Newest in my venture to watch my movie collection in alphabetical(ish) order. To see other posts in the series, click here. As always, potential Spoiler Alert

Can I have a pet tiger? Please?

I admit, this was my biggest takeaway from Aladdin – the 1992 animated film, not the 2019 live-action remake – when I first saw it. I actually saw it by accident. An independent theatre was doing a double bill of … something science fiction-y, I think. It was a theatre I went to regularly, so I just showed up at their normal start time, only to discover that the double bill had been pushed back for an early showing of Aladdin. I hadn’t seen it, and I liked Disney movies well enough, so I stayed.
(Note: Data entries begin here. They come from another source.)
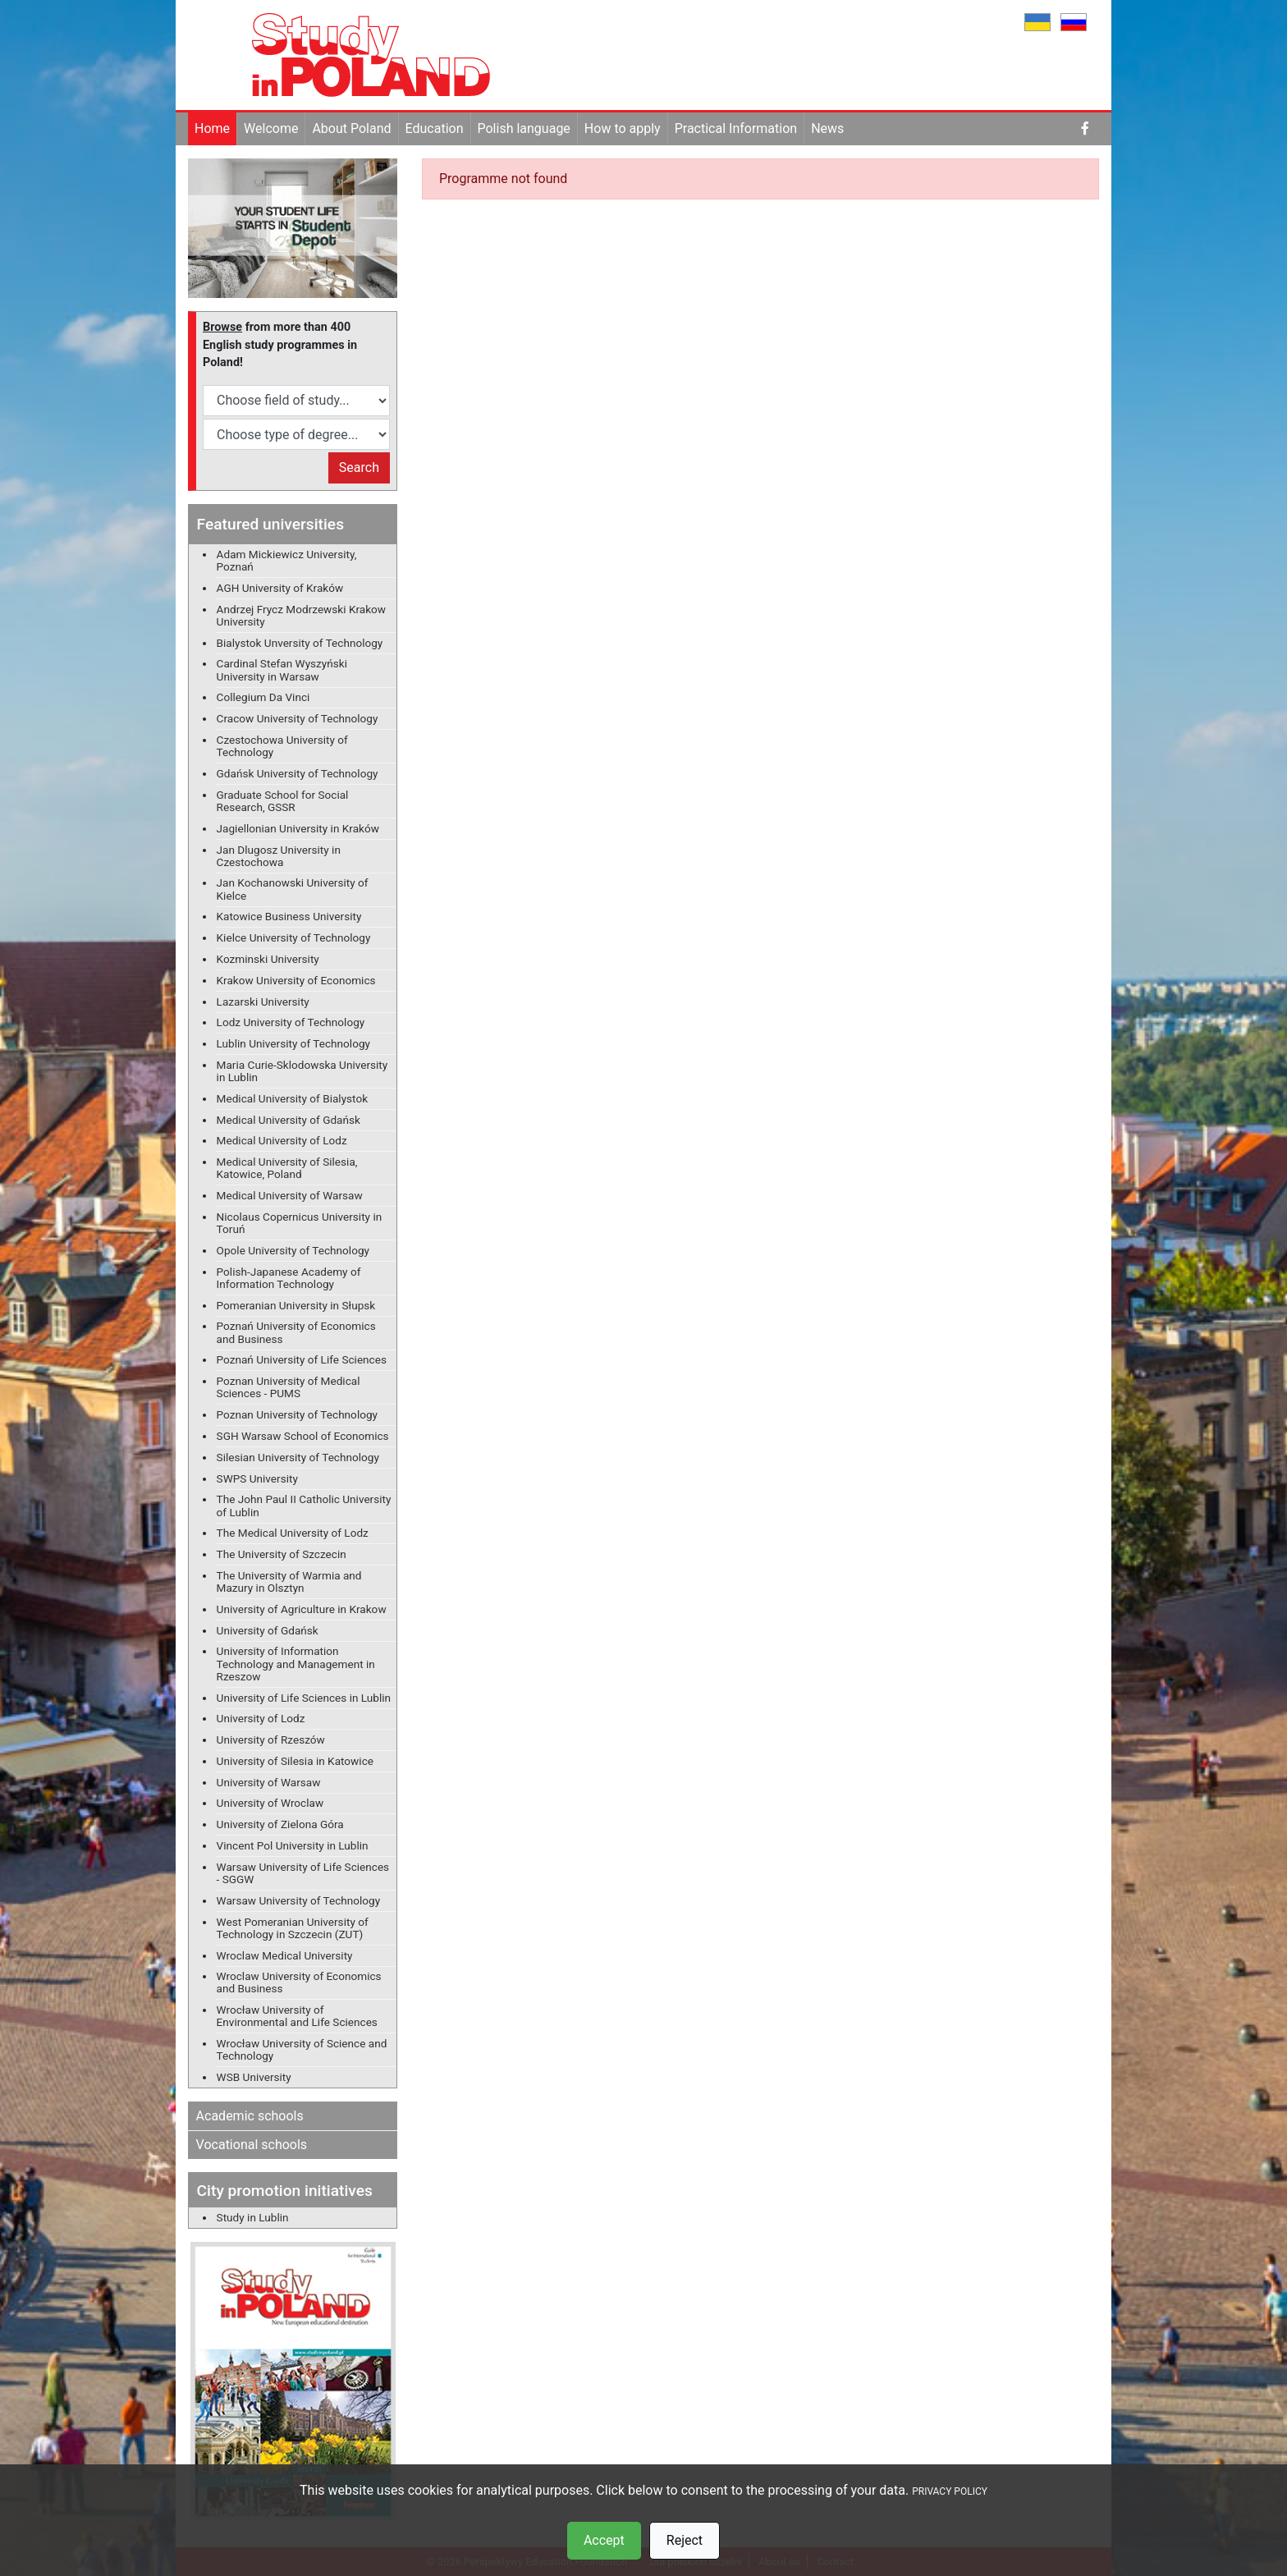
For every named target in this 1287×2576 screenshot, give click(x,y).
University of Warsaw (269, 1782)
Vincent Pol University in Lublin (293, 1845)
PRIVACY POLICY (949, 2491)
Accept (604, 2540)
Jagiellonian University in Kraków (298, 828)
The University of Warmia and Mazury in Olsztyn (289, 1581)
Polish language (524, 128)
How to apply (622, 128)
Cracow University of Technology (297, 718)
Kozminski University (268, 958)
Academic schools (250, 2116)
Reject (684, 2540)
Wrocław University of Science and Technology (302, 2049)
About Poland (351, 128)
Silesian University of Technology (298, 1457)
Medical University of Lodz (282, 1140)
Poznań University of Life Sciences (302, 1359)
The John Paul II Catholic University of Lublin (304, 1505)
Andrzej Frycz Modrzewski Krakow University (301, 615)
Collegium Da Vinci (263, 697)
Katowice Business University (289, 916)
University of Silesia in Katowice (295, 1760)
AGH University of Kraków (280, 587)
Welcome (271, 128)
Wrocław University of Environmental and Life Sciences (297, 2015)
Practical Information (736, 128)
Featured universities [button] (270, 524)
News (827, 128)
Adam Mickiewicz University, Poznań (287, 560)
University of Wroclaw (270, 1802)
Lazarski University (263, 1001)
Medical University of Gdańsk (288, 1119)
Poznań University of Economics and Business (296, 1332)
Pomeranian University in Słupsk (296, 1305)
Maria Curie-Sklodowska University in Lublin (302, 1071)
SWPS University (257, 1478)
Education (434, 128)
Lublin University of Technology (293, 1043)
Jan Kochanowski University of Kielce (293, 888)
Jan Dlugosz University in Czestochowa (279, 856)
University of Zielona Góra (280, 1824)
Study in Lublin (253, 2217)
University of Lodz (261, 1718)
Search (359, 467)
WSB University (254, 2076)
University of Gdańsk (267, 1630)
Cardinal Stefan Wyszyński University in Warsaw (282, 669)
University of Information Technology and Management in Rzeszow (296, 1663)
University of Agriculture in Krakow (302, 1609)
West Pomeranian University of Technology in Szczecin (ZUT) (293, 1928)
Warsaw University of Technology (299, 1900)
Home (212, 128)
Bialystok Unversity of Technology (300, 642)
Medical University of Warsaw (290, 1195)
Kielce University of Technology (294, 937)
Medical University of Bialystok (292, 1098)
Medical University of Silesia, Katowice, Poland (287, 1167)
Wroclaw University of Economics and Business (299, 1982)
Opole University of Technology (293, 1250)
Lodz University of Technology (291, 1022)
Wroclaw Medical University (285, 1955)
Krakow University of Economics (296, 980)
And it was enjoyable enough that I bought it. I used to pop it in the player a lot while I was ironing. And when my husband and I bought our first house, which wasn’t quite finished yet, we’d play the Cave of Wonders scene to the contractors as they came and went to show off our home theatre system.

The Cave of Wonders scene has always been my favourite from the film. (That voice!) But it’s been a long time since I’ve seen Aladdin, and watching it now, a different scene caught my attention. When Aladdin takes Jasmine to his home and shows her the view of the palace, their opposing reactions – Aladdin’s that the palace means freedom, and Jasmine’s that it means oppression – mirror the duality I felt while watching this film today.
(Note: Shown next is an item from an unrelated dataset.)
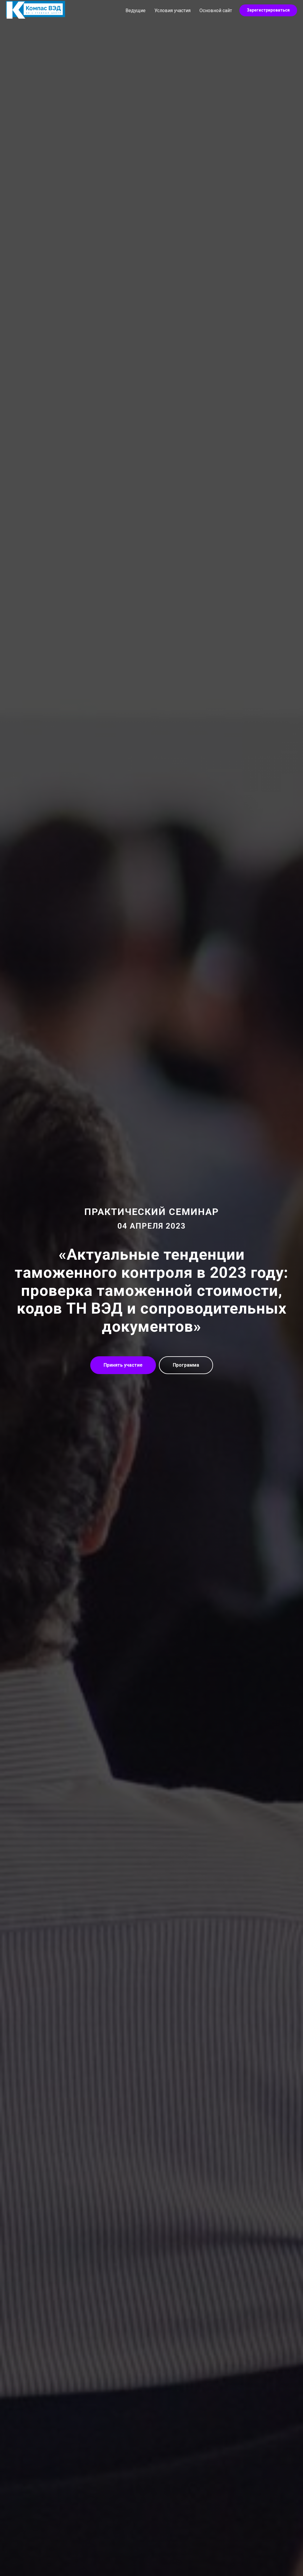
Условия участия (172, 10)
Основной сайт (215, 10)
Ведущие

On the one hand, it does contain some good stuff. It features the Magic Carpet, an inclusive, fully non-verbal character. Jasmine fighting for, and achieving, the right to decide her own future was very forward-thinking for the time. And of course, Robin Williams’ performance as the Genie is brilliant.
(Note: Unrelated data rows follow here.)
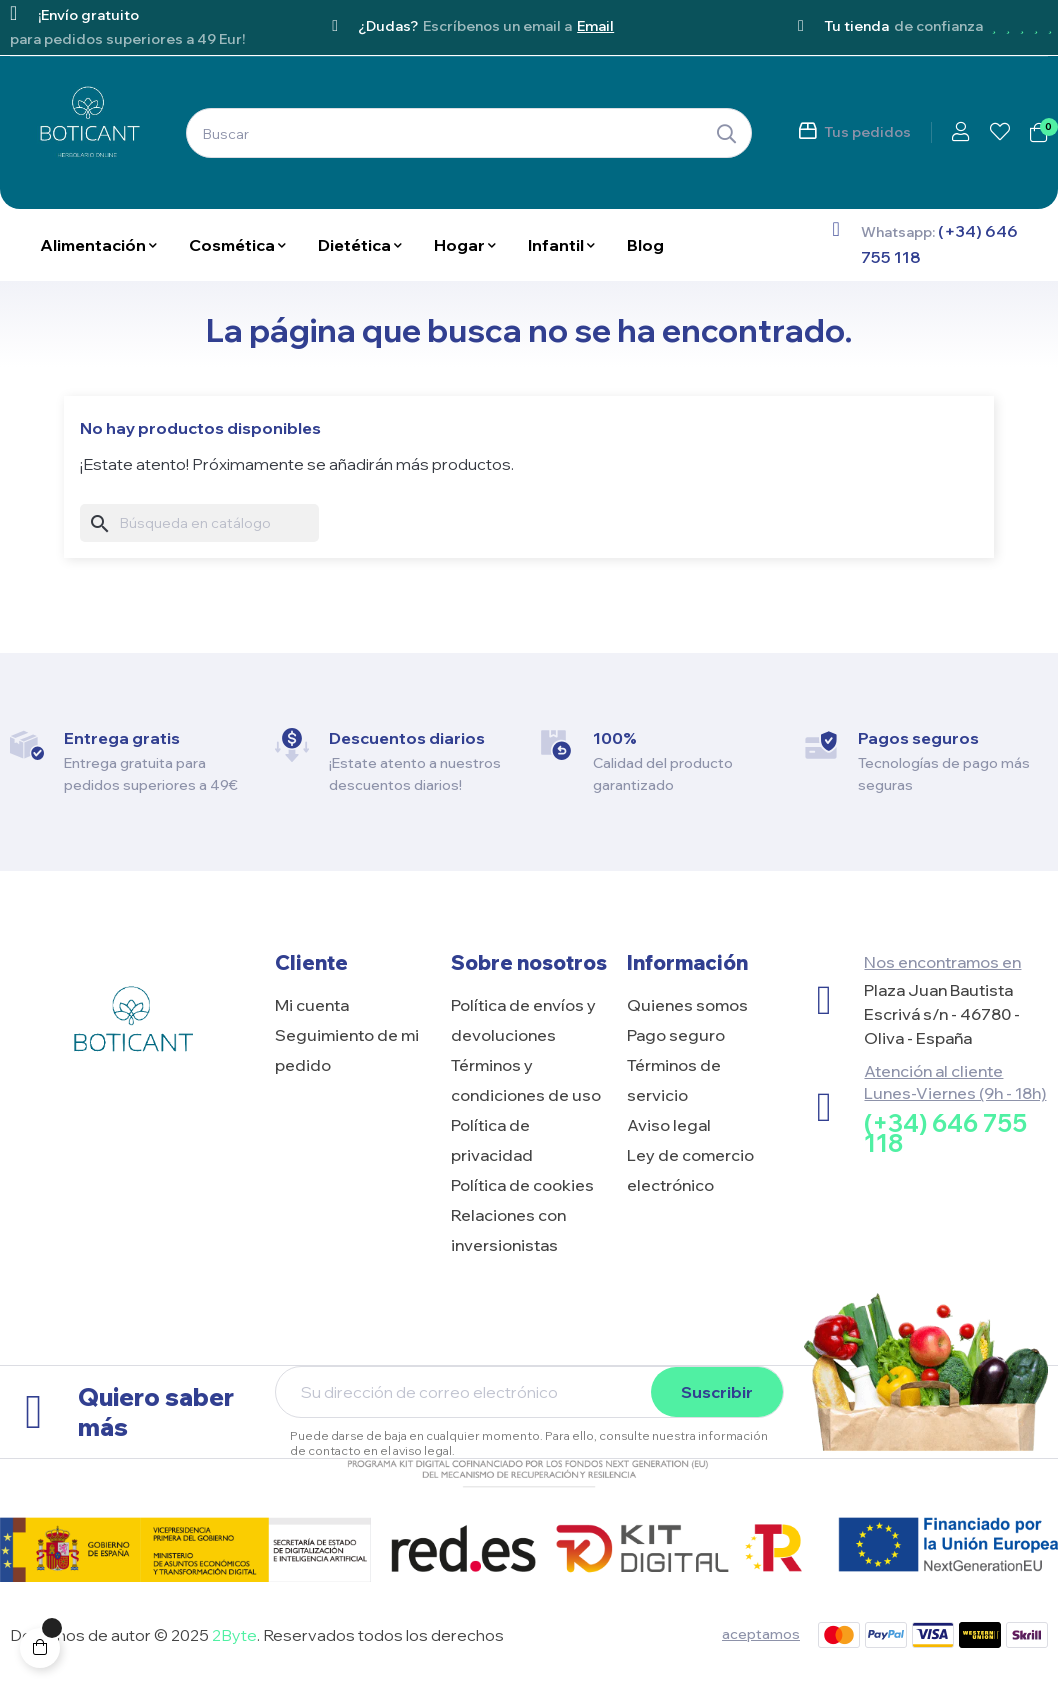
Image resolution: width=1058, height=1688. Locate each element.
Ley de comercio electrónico (690, 1170)
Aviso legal (669, 1125)
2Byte (234, 1635)
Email (595, 26)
On the other hand, there’s the copious amounts of racism. Everybody in the story is from Agrabah, yet Aladdin has American features and accent, while Arabic features and accents denote bad guys. Sword-wielding, belly dancing secondary characters drip stereotypes. And Disney’s idea of ‘fixing’ a problematic song lyric entailed changing, “Where they cut off your ear if they don’t like your face,” to, “Where it’s flat and immense and the heat is intense,” while leaving the next line, “It’s barbaric, but hey, it’s home,” as it was.

It’s a confounding dichotomy.

I was surprised to find myself thinking along the same lines as I did while watching 9-1/2 Weeks as part of my It’s Movie Time series. In that case, I mused on how the conversation had changed in the 30 years since the film’s release, from being scandalized about sex to being critical of toxic relationships with the release of 50 Shades of Gray.

There’s somewhat of a parallel between that and Aladdin and its racism, specifically in terms of the live-action remake. Like 50 Shades, I’ve never seen the Aladdin remake, so I can’t speak to the film itself. But I did notice the conversation had changed, not in terms of topic, but in the timing of it. The discussion was proactive, beginning when the movie was announced, instead of reactive after the film’s release, when the damage was already done.

So once again, I find myself writing this as a closing line: I just wish it hadn’t taken us 30 years to get here, and that we didn’t still have so far to go.